In 1978, he had fled from Los Angeles to Paris, via London. He strongly suspected that the judge would refuse to honour the terms of the plea bargaining in which he had agreed to undergo psychological evaluation. His crime was described as “having unlawful sexual intercourse with 13-year-old Samantha Geimer”.
And of course these words do not describe what the child went through – to the extent that she lied to him that she had asthma, so that on the pretence that she needed her inhalers, he would take her home.
Again, people looked for a scapegoat – and found one. The child’s mother was judged guilty of pushing her daughter into what she assumed would be the limelight, hoping that Polanski would make her his next star.
In September 2009, had been held by Swiss authorities in at the request of the U.S.; he had been under house arrest since December.
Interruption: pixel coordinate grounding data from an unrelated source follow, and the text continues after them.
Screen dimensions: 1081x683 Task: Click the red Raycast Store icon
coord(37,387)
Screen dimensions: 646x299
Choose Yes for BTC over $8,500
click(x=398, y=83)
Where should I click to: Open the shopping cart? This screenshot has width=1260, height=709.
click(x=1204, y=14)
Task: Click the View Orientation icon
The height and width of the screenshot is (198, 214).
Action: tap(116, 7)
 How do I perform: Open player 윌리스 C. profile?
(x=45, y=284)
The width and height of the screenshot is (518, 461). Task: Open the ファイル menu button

However, he was set free because Switzerland’s justice ministry “could not be sure there were no errors in the American case for extradition”, since the U.S. failed to provide confidential testimony form his sentencing procedure between 1977 and 1978. Friends of friends had a lot to do with this decision, too, in a complicated, unfortunate series of events.
So we have two men, both guilty of horrid abuse, both of whom happen to be film directors.
This, apparently, gives them “un-touch-ability”, with people falling over themselves to find mitigating and extenuating circumstances for their atrocious behaviour. For, wouldn’t you know, all geniuses are eccentric, and sometimes, eccentricity leads you to do unmentionable things on the spur of the moment.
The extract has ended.